Making a Movie that No One Wants to Hear About
Opening Helen’s world through sound and vibration
We asked Rachel what her experience was like – bringing together a cast, crew and story on such a taboo subject.
“The first issue I faced initially was people just not getting it — when I would tell the story of the film, most would recoil in horror and ask: “Why would you want a picture of a dead baby?” I would ask them back: “Why wouldn’t you want a picture of a family member? A daughter, son, cousin, grandchild? It’s still loved, wanted. He/she just happens not to be around for long.” That usually opened people’s minds, but there were and still are a few that found it morbid, or just too sad to consider. I imagine for them there is some personal history that makes it hard to contemplate. Getting really clear on the “why” of the story was a big one for me — this is the photographer's story. It’s about a woman who, for her own personal reasons, her own personal history with loss, gives the gift of her time and talent to another family in pain. She holds the space for them, and by doing so, offers them comfort, and for the father, offers a way into connecting with his son. It comes at a cost to her, it’s uncomfortable and scary. And she is bold, gentle and most of all, present. This is what I hope people will take away from the film. We can all be present for those in pain. It’s rewarding. I promise you.”

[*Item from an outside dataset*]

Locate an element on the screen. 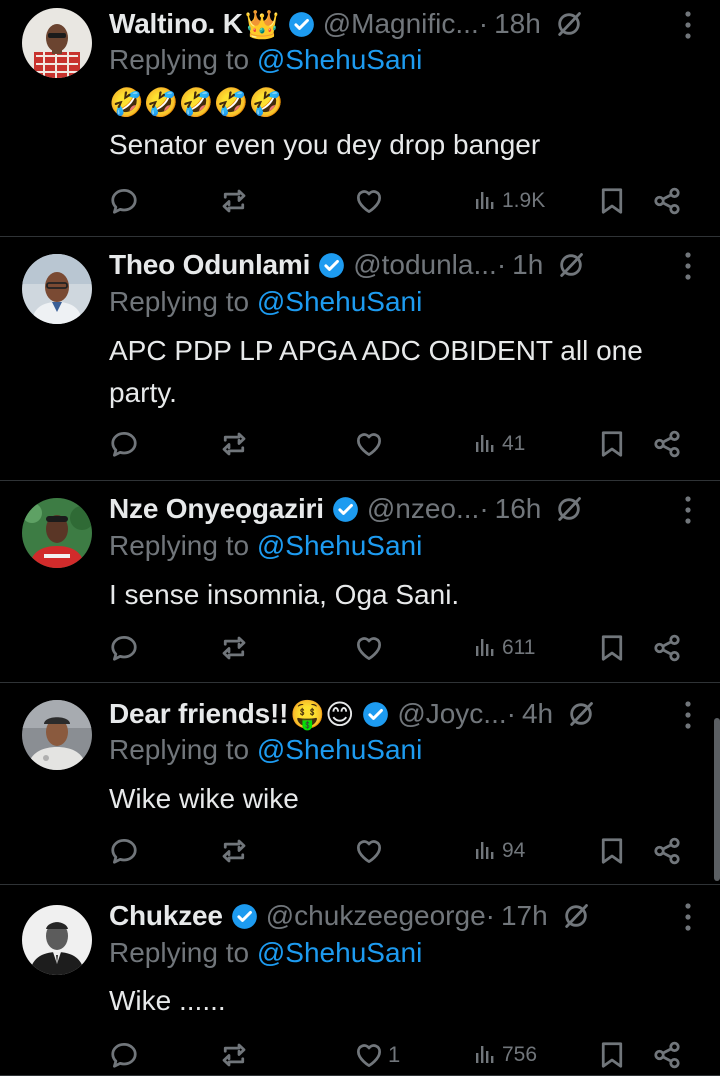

My biggest takeaway – Work with people who know more than you do and learn. I learned so much from Kate Baxter and Eve Cohen. Both guided me through various processes I was a novice at, and gave me the space to find my voice as a writer and a director, without ever taking over. Both connected with the script personally too, and both have been my cheerleaders and champions. Interviewing potential crew members was fascinating! It’s so important to vet people, not just go on your gut feeling and whether or not you connect with them, or like them. I didn’t have any real direct contact with Heather over the casting process — other than a first meet. I was stunned at the high profile names she suggested - mainly because in the States, there is almost no way we would have been able to even get the script to them, the agents/casting directors in the US are hardcore gatekeepers. Here in the UK, there is an openness to working on smaller projects if it sparks something, and to nurture people like me who are pivoting from one medium to another, from one role to another.
We were so lucky to get all of our cast - each actor brought something unique and deep to their roles, and I mostly just stayed out of their way. Sule was the last to join the team, and to be honest, I really didn’t think he was going to accept the offer, mainly because he was doing a show at the Royal Court at the time, and I imagined he wouldn’t want to spend his day off on set. I am so glad he did! He’s a gorgeous presence in any room, collaborative and vulnerable. He had great chemistry with Caitlin and Rhea as you can see from the film. Working through the edit was a huge joy - this is a quiet film, really digging deep into the moment by moment work of the actors. We combed through the film about 7 or 8 times, I think — making sure we captured every decision - to stay, to move, to speak, to look, to join, to leave, to exhale. Fabrizio and I found a common language, and when lockdown happened, we were still able to edit even remotely.”